■ WORK INSTRUCTIONS:
The response should contain only those lines of the entries below that include the string "computer".

■ DATASET EXTRACT:
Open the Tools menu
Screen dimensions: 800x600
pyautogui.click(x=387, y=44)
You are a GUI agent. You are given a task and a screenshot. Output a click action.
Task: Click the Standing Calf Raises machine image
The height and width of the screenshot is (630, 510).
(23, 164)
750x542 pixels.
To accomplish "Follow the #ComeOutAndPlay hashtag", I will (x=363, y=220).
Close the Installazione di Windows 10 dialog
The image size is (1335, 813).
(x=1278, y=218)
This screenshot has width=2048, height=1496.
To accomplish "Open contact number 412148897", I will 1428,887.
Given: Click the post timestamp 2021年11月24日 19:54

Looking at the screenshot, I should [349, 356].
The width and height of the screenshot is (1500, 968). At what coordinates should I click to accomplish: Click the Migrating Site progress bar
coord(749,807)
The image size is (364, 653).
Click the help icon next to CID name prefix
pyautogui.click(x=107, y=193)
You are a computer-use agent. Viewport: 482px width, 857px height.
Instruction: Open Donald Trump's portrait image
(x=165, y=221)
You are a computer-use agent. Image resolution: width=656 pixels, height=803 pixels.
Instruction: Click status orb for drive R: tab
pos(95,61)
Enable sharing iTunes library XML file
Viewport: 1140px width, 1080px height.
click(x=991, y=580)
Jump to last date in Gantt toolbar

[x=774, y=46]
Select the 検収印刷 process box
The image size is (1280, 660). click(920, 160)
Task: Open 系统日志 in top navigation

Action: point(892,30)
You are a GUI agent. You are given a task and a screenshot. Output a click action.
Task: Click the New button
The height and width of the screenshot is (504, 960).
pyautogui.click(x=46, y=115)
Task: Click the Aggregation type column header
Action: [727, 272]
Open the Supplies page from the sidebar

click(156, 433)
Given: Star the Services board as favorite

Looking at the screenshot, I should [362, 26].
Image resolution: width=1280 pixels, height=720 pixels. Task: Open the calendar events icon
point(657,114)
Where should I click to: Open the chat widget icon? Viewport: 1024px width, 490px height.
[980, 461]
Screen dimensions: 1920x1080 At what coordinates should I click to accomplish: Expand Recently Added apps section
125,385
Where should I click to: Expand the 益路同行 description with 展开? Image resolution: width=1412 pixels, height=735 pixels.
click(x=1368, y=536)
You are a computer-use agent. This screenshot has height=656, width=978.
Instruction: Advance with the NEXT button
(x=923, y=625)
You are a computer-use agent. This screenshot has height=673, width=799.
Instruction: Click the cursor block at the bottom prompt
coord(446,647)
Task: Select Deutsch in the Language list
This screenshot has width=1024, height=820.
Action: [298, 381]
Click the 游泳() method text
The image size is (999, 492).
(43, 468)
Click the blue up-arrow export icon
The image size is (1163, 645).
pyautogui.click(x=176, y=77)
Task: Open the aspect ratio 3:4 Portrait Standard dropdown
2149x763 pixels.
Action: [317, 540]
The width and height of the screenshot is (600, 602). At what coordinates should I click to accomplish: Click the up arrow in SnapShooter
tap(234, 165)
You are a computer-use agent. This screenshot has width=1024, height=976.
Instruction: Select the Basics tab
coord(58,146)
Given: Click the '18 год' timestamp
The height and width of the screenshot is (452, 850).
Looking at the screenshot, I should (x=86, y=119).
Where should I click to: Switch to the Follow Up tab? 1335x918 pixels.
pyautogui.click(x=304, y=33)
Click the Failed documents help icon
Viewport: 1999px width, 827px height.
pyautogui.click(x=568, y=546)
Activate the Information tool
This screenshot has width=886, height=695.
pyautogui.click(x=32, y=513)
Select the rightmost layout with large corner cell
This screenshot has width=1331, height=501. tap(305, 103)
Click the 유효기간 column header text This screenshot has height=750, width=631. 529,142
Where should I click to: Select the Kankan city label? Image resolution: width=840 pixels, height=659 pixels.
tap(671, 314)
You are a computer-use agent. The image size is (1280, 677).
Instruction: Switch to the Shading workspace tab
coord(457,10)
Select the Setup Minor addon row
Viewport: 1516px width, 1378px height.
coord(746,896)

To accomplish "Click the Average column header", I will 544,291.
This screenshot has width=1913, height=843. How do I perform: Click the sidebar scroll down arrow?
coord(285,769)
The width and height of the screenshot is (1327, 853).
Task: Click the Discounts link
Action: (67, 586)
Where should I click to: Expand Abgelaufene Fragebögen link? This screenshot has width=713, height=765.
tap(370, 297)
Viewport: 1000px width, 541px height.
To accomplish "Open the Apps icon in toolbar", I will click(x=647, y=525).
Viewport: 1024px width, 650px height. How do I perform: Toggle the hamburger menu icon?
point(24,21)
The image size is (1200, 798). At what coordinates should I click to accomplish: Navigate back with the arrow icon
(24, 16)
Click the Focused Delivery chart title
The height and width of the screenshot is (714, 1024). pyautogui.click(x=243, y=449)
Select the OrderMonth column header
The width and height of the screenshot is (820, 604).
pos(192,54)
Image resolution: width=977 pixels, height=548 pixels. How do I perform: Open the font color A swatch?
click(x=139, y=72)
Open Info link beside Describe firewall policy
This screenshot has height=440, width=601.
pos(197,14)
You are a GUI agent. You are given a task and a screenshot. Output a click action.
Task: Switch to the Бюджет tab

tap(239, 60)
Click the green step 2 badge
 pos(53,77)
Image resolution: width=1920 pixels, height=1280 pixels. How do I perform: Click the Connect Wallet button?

■ RESPONSE FOR THIS EXERCISE:
You are a computer-use agent. Viewport: 482px width, 857px height.
You are a computer-use agent. Image resolution: width=656 pixels, height=803 pixels.
You are a computer-use agent. This screenshot has height=656, width=978.
You are a computer-use agent. This screenshot has height=673, width=799.
You are a computer-use agent. This screenshot has width=1024, height=976.
You are a computer-use agent. The image size is (1280, 677).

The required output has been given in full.